● Work to complete:
Scale the listing below from the line with "お問い合わせ (696, 158)" through the line with "[button] (1413, 647)", reproducing only those lines, requests included. Multiply each answer coordinate by 0.45 and round to whole numbers, with halves rounded up.

● Exercise data:
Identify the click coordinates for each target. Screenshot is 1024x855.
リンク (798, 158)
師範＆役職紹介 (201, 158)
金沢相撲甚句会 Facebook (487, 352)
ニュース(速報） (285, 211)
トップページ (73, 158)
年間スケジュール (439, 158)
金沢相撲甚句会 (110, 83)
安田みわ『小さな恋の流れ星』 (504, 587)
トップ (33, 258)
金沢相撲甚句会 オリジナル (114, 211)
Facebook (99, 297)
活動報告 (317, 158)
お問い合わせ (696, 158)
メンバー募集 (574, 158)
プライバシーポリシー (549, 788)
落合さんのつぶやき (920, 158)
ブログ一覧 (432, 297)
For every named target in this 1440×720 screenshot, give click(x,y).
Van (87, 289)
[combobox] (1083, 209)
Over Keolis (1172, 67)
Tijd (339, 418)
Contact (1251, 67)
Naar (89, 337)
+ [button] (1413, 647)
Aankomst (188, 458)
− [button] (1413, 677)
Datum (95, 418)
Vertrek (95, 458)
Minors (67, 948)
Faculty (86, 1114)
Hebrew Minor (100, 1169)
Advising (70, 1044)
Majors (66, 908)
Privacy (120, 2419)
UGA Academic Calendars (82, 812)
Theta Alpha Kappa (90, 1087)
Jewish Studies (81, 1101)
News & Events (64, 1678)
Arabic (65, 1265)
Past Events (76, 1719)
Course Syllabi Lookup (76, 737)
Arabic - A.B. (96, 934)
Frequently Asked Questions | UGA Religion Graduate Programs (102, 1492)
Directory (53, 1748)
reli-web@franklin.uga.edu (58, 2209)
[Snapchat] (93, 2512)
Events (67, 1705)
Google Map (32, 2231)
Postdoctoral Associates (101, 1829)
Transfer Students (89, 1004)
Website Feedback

● Completed task:
お問い合わせ (313, 71)
メンバー募集 (258, 71)
プライバシーポリシー (247, 355)
落合さんのつぶやき (414, 71)
ブログ一覧 (194, 134)
For every named target in this 1440×720 screenshot, give click(x,y).
Van (39, 130)
[combobox] (487, 94)
Over Keolis (527, 30)
Tijd (153, 188)
Contact (563, 30)
Naar (40, 152)
+ [button] (636, 291)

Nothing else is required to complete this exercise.